Thursday, October 15, 2015

Morley & McGillion's Reagan and Pinochet

I read Morris Morley and Chris McGillion's Reagan and Pinochet: The Struggle Over U.S. Policy Toward Chile (2015). I'm finishing up a review for Latin American Politics & Society. The upshot is that I enjoyed the book.

The book makes two main contributions. First, it explains why U.S. policy toward Chile evolved in ways that were not obvious when Reagan first took office, and how that was shaped by internal administration schisms. Second, it explores the difficulties and frustrations U.S. policy makers had influencing events in Chile. 

It is based on extensive archival work and interviews, so it's a very nice insider view of the bureaucratic machinations going on.
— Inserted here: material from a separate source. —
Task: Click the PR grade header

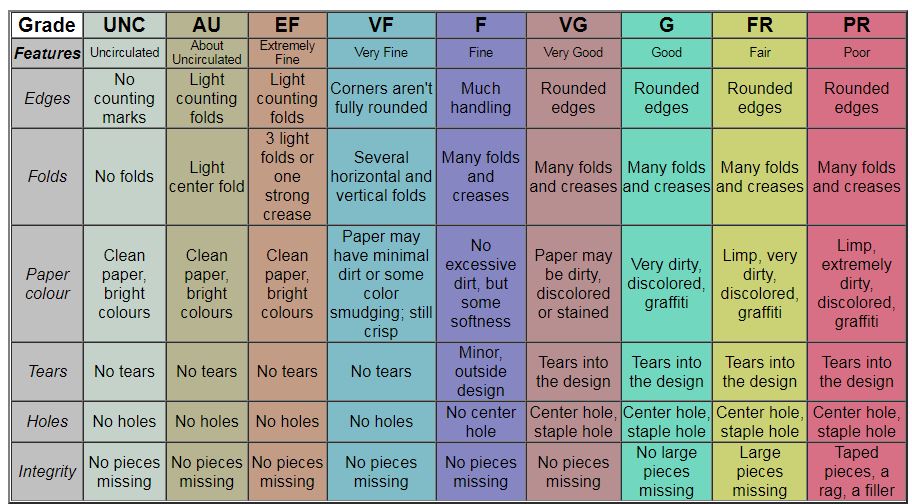Action: click(x=857, y=25)
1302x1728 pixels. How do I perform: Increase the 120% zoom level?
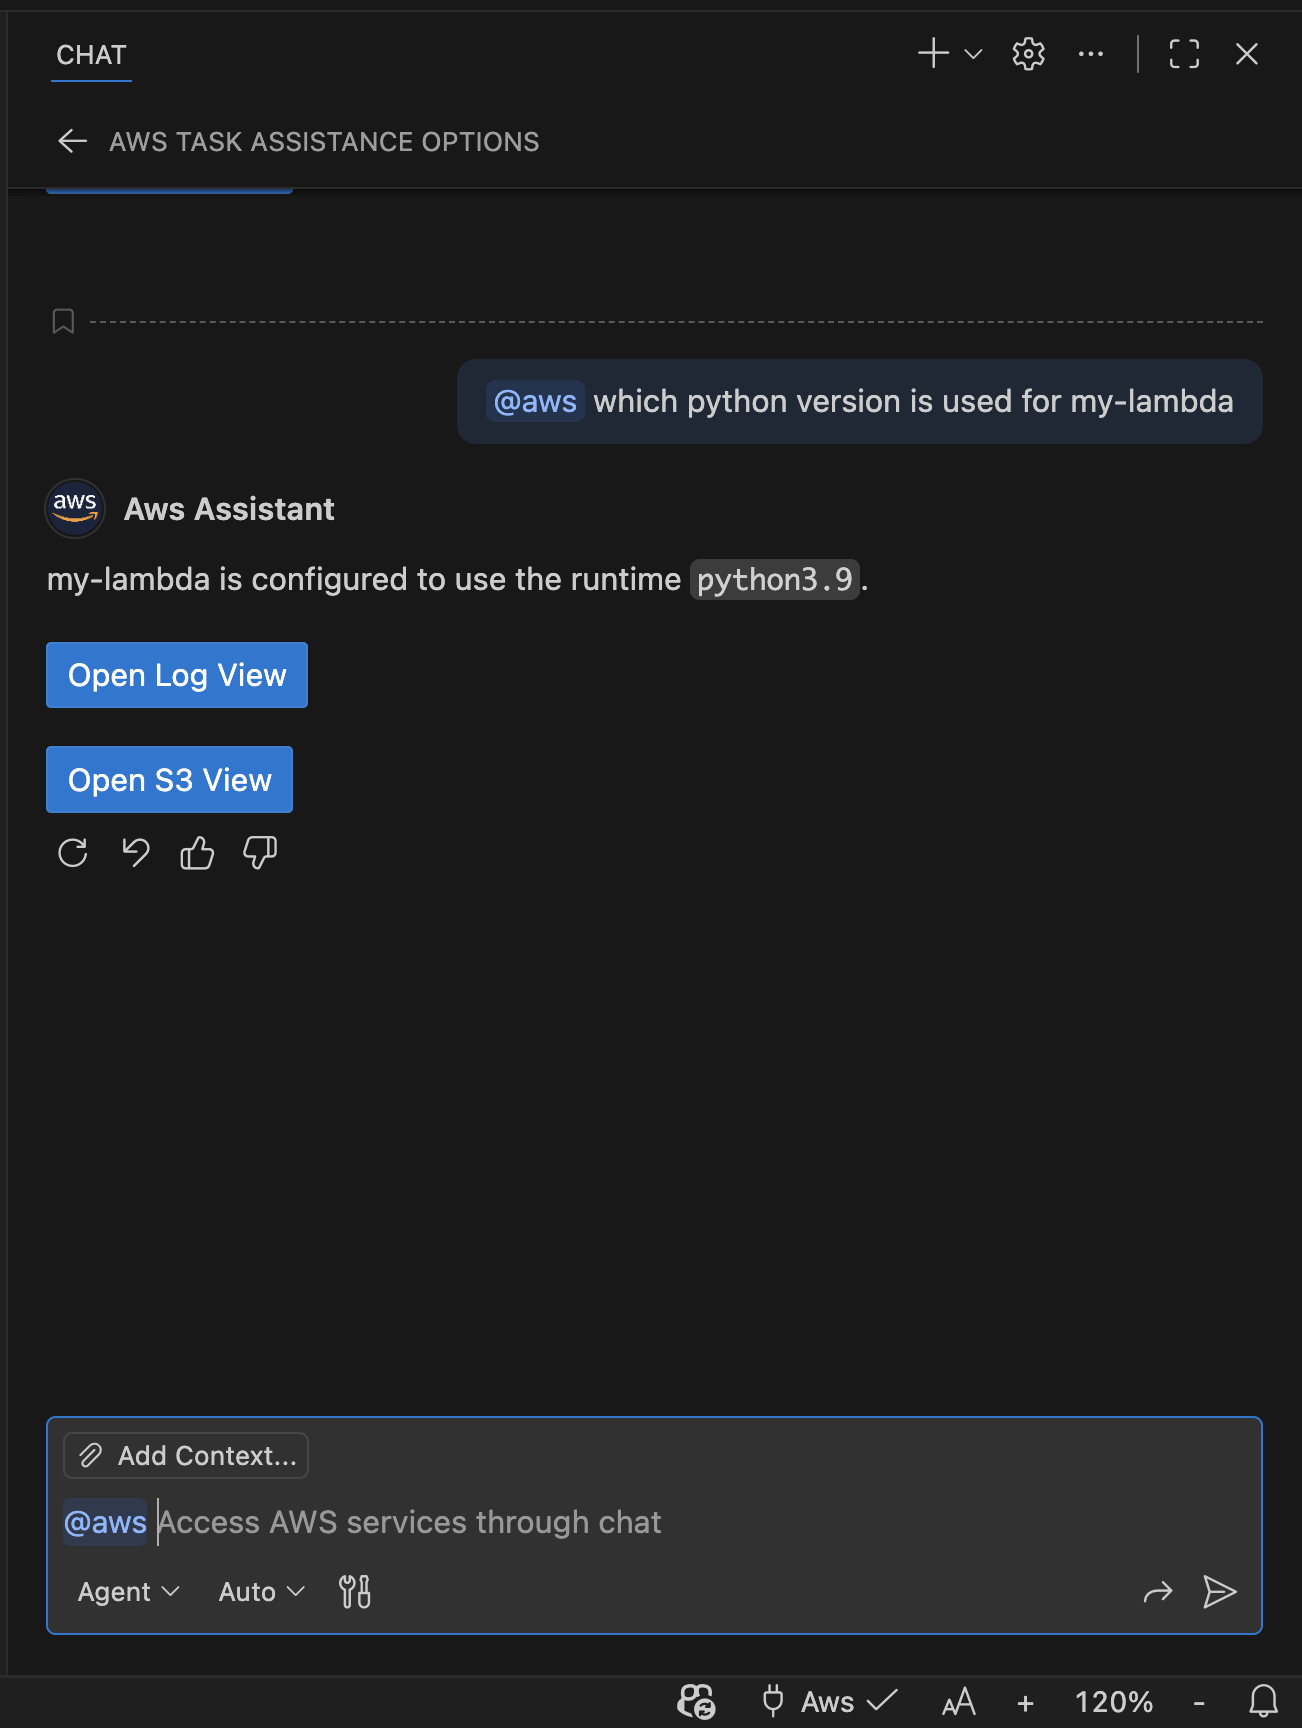(x=1026, y=1702)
I actually found it more useful than the authors themselves give it (or seem to give it) credit for.

I don’t believe I’ve ever had reason to criticize academic authors for being too modest, yet that’s what I felt as I read. Morley and McGillion don’t situate themselves in any particular scholarly context. It is a bit frustrating that the introduction begins immediately with a chronological account of U.S. policy toward Latin America but does not first lay out the book’s key arguments, contribution and structure. In fact their foreign policy analysis is more useful than they even try to claim.

My full review will be much longer. I definitely recommend it.